# Work to be completed:
Reproduce the data from its first line through the line containing "tap(160, 89)", substituting "Jira" for "Confluence" and leaving everything else unchanged.

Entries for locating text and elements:

━━━━━━

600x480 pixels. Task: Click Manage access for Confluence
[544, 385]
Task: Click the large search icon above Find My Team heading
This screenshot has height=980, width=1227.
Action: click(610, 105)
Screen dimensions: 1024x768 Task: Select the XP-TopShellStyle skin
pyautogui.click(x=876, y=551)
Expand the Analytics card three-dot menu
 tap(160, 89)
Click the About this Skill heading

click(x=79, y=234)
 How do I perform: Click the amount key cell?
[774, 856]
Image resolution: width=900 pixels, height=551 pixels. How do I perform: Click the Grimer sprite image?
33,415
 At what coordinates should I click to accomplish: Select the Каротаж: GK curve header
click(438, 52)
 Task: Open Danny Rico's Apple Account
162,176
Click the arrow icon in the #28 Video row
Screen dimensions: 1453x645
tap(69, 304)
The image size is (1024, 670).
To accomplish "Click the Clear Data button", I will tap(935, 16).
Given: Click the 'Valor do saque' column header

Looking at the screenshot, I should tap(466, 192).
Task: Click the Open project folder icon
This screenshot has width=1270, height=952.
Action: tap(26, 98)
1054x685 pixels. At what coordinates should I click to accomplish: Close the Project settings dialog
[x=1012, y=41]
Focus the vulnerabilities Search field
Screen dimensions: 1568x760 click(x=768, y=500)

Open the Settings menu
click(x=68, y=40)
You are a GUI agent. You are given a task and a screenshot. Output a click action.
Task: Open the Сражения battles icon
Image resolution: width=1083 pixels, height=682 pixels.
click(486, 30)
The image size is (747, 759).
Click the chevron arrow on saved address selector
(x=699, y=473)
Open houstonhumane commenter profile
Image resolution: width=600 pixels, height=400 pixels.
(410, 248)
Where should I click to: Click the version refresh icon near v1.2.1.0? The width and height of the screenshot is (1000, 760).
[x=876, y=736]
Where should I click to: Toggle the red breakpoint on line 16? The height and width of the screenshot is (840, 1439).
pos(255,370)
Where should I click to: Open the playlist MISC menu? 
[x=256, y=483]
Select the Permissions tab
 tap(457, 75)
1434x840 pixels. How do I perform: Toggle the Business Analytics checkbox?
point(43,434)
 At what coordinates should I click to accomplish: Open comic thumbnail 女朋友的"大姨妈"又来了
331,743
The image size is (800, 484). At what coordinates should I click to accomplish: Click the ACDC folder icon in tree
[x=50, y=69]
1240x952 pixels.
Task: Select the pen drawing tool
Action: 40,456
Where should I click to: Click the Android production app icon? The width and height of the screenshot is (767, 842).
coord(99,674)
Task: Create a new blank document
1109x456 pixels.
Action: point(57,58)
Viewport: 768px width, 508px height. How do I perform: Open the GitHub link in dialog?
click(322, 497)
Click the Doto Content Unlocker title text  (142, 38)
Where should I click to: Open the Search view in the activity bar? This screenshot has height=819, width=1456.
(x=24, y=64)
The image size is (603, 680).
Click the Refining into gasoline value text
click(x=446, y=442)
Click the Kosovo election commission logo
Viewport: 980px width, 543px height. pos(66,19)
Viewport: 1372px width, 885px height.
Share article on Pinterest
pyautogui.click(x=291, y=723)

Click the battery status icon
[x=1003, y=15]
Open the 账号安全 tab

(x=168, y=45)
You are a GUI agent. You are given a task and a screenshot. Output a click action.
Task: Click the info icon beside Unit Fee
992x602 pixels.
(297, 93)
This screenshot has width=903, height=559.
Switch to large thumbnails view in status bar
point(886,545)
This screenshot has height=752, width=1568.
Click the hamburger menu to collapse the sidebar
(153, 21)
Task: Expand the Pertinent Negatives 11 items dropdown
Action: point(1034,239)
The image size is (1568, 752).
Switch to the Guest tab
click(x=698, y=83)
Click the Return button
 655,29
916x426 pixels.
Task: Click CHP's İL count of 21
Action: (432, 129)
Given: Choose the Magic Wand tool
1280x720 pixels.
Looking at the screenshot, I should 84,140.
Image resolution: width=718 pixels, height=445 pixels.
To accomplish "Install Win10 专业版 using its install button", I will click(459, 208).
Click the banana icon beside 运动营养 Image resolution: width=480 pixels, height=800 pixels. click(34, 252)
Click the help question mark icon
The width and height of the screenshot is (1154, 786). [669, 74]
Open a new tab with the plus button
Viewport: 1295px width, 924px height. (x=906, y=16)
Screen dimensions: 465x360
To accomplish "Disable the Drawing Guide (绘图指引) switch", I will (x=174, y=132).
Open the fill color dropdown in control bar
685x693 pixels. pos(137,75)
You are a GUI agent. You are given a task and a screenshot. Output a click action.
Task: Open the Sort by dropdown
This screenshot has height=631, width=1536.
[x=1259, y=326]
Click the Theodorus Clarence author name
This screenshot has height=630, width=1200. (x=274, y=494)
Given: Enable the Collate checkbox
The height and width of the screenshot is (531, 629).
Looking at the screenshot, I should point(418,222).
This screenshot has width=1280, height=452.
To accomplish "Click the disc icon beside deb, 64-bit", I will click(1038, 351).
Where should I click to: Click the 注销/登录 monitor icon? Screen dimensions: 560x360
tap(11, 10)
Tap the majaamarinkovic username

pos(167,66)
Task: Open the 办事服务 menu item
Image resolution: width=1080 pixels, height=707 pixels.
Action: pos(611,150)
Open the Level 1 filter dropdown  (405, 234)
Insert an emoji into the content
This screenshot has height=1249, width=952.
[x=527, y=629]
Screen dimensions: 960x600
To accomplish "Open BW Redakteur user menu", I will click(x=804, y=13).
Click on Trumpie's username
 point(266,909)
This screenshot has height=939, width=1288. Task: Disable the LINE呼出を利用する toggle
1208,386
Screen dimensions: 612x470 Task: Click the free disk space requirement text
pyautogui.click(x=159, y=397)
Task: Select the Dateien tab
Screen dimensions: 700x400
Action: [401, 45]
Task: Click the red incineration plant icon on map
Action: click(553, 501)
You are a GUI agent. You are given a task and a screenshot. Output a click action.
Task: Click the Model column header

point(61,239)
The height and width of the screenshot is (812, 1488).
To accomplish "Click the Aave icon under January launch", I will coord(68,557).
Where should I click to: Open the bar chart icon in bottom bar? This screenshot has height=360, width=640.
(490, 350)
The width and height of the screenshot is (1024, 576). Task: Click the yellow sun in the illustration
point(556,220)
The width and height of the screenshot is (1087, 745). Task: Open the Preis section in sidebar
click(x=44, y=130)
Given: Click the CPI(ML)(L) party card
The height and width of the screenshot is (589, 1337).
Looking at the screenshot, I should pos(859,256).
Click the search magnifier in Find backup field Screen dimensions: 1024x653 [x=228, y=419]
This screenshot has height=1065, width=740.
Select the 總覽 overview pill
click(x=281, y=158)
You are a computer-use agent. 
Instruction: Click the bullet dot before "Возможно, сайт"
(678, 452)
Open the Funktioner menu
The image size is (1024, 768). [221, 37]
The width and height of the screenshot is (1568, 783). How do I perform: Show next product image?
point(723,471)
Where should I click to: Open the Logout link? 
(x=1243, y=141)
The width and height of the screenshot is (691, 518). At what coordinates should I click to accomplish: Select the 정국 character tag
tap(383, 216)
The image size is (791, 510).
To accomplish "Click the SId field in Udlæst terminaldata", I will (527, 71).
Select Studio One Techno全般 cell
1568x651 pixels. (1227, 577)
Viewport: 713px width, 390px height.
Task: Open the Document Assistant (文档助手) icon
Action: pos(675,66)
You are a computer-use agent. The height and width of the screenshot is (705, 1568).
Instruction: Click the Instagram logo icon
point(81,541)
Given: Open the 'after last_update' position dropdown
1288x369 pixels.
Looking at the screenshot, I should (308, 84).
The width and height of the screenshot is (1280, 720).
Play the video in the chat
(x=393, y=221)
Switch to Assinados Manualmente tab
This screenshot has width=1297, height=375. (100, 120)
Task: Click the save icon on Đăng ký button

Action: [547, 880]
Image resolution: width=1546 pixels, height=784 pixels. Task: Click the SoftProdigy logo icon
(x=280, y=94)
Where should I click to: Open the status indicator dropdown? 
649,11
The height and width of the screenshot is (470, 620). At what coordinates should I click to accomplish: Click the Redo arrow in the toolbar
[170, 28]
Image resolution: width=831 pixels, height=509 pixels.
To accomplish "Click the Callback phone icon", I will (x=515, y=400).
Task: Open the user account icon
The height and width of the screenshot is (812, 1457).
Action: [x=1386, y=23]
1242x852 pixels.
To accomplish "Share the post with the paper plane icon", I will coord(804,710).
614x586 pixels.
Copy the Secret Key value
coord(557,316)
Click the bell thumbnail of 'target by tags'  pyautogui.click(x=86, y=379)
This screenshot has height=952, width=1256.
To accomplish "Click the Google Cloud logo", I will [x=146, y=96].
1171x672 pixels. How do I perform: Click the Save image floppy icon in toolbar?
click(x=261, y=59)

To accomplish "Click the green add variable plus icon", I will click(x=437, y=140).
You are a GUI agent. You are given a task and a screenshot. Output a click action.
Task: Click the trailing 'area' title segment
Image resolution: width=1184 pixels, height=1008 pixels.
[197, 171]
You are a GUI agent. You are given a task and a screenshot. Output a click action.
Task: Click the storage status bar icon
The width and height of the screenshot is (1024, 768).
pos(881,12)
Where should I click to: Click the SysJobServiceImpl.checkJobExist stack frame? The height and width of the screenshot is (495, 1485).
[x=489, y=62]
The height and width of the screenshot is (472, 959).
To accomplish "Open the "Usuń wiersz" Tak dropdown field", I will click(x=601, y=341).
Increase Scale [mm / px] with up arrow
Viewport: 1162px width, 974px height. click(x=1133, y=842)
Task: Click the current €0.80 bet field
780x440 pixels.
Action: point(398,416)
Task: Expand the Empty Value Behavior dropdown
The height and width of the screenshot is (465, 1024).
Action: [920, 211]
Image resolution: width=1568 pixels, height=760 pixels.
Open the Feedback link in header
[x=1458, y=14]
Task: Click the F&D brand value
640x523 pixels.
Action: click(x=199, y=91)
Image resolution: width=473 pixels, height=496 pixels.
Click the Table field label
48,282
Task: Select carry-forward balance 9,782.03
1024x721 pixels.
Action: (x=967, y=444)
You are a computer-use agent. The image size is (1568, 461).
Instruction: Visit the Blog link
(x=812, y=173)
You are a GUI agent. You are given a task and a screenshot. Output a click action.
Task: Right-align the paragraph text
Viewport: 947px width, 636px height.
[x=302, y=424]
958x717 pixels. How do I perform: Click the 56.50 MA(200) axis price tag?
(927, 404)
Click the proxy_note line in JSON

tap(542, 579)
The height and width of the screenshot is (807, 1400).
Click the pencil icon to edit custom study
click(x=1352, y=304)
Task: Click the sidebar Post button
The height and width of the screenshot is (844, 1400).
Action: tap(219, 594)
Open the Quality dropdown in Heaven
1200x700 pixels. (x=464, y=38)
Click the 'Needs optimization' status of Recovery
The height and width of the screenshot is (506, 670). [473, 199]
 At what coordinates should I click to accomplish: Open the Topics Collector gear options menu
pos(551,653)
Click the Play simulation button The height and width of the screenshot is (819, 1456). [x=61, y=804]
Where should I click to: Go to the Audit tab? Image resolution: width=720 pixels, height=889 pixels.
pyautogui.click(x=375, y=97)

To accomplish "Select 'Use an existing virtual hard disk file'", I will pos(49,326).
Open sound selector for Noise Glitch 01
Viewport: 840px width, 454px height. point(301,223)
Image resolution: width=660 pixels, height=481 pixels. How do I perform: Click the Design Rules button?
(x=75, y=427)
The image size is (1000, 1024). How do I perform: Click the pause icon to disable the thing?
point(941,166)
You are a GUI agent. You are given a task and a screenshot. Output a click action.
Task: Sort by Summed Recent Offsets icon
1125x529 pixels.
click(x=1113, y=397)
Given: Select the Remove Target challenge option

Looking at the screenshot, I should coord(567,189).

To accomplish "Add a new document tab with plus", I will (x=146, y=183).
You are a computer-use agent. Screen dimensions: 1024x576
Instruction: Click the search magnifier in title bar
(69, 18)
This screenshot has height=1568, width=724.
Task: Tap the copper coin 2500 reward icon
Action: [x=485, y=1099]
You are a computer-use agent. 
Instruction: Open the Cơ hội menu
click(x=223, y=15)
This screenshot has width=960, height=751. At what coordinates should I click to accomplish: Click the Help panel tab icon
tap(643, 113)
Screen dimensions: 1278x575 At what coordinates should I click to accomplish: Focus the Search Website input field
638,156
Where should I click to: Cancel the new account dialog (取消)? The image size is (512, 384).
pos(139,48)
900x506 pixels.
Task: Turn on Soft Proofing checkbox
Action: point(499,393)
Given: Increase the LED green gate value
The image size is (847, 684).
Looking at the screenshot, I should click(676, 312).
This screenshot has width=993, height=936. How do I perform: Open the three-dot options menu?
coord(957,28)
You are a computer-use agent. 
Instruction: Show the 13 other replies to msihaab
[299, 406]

━━━━━━

# Solution to this task:
600x480 pixels. Task: Click Manage access for Jira
[544, 385]
Task: Click the large search icon above Find My Team heading
This screenshot has height=980, width=1227.
Action: click(610, 105)
Screen dimensions: 1024x768 Task: Select the XP-TopShellStyle skin
pyautogui.click(x=876, y=551)
Expand the Analytics card three-dot menu
 tap(160, 89)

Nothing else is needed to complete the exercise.